Transcribe the entries below exactly as they appear.

* Record extracts *
_ _ _

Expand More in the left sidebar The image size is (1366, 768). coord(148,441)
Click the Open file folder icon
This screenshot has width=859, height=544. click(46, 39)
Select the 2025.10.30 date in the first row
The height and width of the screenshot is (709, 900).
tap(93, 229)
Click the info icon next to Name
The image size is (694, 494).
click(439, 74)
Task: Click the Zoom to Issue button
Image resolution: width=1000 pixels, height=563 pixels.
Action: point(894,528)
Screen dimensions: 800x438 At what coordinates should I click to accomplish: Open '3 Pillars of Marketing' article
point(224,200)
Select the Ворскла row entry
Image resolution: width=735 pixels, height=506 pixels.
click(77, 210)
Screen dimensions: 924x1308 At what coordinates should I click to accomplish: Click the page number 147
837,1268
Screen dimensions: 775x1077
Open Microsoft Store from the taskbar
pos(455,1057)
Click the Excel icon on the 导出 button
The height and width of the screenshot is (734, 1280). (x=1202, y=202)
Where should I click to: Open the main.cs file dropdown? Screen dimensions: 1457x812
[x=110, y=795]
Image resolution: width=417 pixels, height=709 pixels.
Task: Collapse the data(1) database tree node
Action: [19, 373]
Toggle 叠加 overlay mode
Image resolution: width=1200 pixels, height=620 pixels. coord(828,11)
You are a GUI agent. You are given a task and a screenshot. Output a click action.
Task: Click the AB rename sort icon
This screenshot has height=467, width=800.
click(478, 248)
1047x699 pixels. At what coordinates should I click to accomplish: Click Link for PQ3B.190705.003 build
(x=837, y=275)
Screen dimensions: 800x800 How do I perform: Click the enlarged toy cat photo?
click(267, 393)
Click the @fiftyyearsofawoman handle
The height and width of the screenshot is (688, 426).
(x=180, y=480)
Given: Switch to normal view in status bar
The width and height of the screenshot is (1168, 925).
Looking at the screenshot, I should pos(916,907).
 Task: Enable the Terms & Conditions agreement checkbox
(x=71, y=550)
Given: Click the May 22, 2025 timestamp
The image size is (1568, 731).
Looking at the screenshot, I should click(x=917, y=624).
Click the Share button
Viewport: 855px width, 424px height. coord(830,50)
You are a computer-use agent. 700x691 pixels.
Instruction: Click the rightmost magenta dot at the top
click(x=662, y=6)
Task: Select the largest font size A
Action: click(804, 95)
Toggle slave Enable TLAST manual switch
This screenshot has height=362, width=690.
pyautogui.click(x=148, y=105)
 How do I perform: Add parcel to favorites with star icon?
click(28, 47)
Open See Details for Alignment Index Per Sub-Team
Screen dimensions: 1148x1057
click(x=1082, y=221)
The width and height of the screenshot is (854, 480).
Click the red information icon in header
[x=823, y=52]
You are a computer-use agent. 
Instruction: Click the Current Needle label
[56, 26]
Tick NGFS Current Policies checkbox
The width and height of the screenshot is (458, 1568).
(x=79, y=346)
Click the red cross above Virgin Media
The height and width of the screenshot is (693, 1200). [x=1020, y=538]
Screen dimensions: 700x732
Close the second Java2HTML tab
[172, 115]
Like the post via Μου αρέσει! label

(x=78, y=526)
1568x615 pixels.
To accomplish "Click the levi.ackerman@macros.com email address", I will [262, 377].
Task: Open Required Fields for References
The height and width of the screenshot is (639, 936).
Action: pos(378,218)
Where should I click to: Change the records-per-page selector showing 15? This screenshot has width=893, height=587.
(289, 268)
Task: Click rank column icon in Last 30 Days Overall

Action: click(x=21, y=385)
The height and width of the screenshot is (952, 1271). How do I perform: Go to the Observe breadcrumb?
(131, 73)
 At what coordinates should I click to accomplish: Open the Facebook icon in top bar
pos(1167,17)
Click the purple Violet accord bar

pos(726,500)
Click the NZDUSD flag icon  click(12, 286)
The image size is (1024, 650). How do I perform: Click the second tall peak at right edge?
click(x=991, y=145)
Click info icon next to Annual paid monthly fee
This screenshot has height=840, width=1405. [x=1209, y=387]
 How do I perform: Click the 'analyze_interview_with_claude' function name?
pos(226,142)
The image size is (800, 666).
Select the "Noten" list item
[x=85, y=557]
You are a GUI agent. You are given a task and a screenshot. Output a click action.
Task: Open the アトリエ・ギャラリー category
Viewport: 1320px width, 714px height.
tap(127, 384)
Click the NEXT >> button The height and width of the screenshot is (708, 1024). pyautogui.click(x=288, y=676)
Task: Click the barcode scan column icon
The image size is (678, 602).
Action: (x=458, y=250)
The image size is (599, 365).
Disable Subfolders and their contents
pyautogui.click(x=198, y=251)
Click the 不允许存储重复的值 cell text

_ _ _

* Response box *
Expand More in the left sidebar The image size is (1366, 768). coord(148,441)
Click the Open file folder icon
This screenshot has width=859, height=544. click(46, 39)
Select the 2025.10.30 date in the first row
The height and width of the screenshot is (709, 900).
tap(93, 229)
Click the info icon next to Name
The image size is (694, 494).
click(439, 74)
Task: Click the Zoom to Issue button
Image resolution: width=1000 pixels, height=563 pixels.
Action: point(894,528)
Screen dimensions: 800x438 At what coordinates should I click to accomplish: Open '3 Pillars of Marketing' article
point(224,200)
Select the Ворскла row entry
Image resolution: width=735 pixels, height=506 pixels.
click(77, 210)
Screen dimensions: 924x1308 At what coordinates should I click to accomplish: Click the page number 147
837,1268
Screen dimensions: 775x1077
Open Microsoft Store from the taskbar
pos(455,1057)
Click the Excel icon on the 导出 button
The height and width of the screenshot is (734, 1280). (x=1202, y=202)
Where should I click to: Open the main.cs file dropdown? Screen dimensions: 1457x812
[x=110, y=795]
Image resolution: width=417 pixels, height=709 pixels.
Task: Collapse the data(1) database tree node
Action: [19, 373]
Toggle 叠加 overlay mode
Image resolution: width=1200 pixels, height=620 pixels. coord(828,11)
You are a GUI agent. You are given a task and a screenshot. Output a click action.
Task: Click the AB rename sort icon
This screenshot has height=467, width=800.
click(478, 248)
1047x699 pixels. At what coordinates should I click to accomplish: Click Link for PQ3B.190705.003 build
(x=837, y=275)
Screen dimensions: 800x800 How do I perform: Click the enlarged toy cat photo?
click(267, 393)
Click the @fiftyyearsofawoman handle
The height and width of the screenshot is (688, 426).
(x=180, y=480)
Given: Switch to normal view in status bar
The width and height of the screenshot is (1168, 925).
Looking at the screenshot, I should pos(916,907).
 Task: Enable the Terms & Conditions agreement checkbox
(x=71, y=550)
Given: Click the May 22, 2025 timestamp
The image size is (1568, 731).
Looking at the screenshot, I should click(x=917, y=624).
Click the Share button
Viewport: 855px width, 424px height. coord(830,50)
You are a computer-use agent. 700x691 pixels.
Instruction: Click the rightmost magenta dot at the top
click(x=662, y=6)
Task: Select the largest font size A
Action: click(804, 95)
Toggle slave Enable TLAST manual switch
This screenshot has height=362, width=690.
pyautogui.click(x=148, y=105)
 How do I perform: Add parcel to favorites with star icon?
click(28, 47)
Open See Details for Alignment Index Per Sub-Team
Screen dimensions: 1148x1057
click(x=1082, y=221)
The width and height of the screenshot is (854, 480).
Click the red information icon in header
[x=823, y=52]
You are a computer-use agent. 
Instruction: Click the Current Needle label
[56, 26]
Tick NGFS Current Policies checkbox
The width and height of the screenshot is (458, 1568).
(x=79, y=346)
Click the red cross above Virgin Media
The height and width of the screenshot is (693, 1200). [x=1020, y=538]
Screen dimensions: 700x732
Close the second Java2HTML tab
[172, 115]
Like the post via Μου αρέσει! label

(x=78, y=526)
1568x615 pixels.
To accomplish "Click the levi.ackerman@macros.com email address", I will [262, 377].
Task: Open Required Fields for References
The height and width of the screenshot is (639, 936).
Action: pos(378,218)
Where should I click to: Change the records-per-page selector showing 15? This screenshot has width=893, height=587.
(289, 268)
Task: Click rank column icon in Last 30 Days Overall

Action: click(x=21, y=385)
The height and width of the screenshot is (952, 1271). How do I perform: Go to the Observe breadcrumb?
(131, 73)
 At what coordinates should I click to accomplish: Open the Facebook icon in top bar
pos(1167,17)
Click the purple Violet accord bar

pos(726,500)
Click the NZDUSD flag icon  click(12, 286)
The image size is (1024, 650). How do I perform: Click the second tall peak at right edge?
click(x=991, y=145)
Click info icon next to Annual paid monthly fee
This screenshot has height=840, width=1405. [x=1209, y=387]
 How do I perform: Click the 'analyze_interview_with_claude' function name?
pos(226,142)
The image size is (800, 666).
Select the "Noten" list item
[x=85, y=557]
You are a GUI agent. You are given a task and a screenshot. Output a click action.
Task: Open the アトリエ・ギャラリー category
Viewport: 1320px width, 714px height.
tap(127, 384)
Click the NEXT >> button The height and width of the screenshot is (708, 1024). pyautogui.click(x=288, y=676)
Task: Click the barcode scan column icon
The image size is (678, 602).
Action: (x=458, y=250)
The image size is (599, 365).
Disable Subfolders and their contents
pyautogui.click(x=198, y=251)
Click the 不允许存储重复的值 cell text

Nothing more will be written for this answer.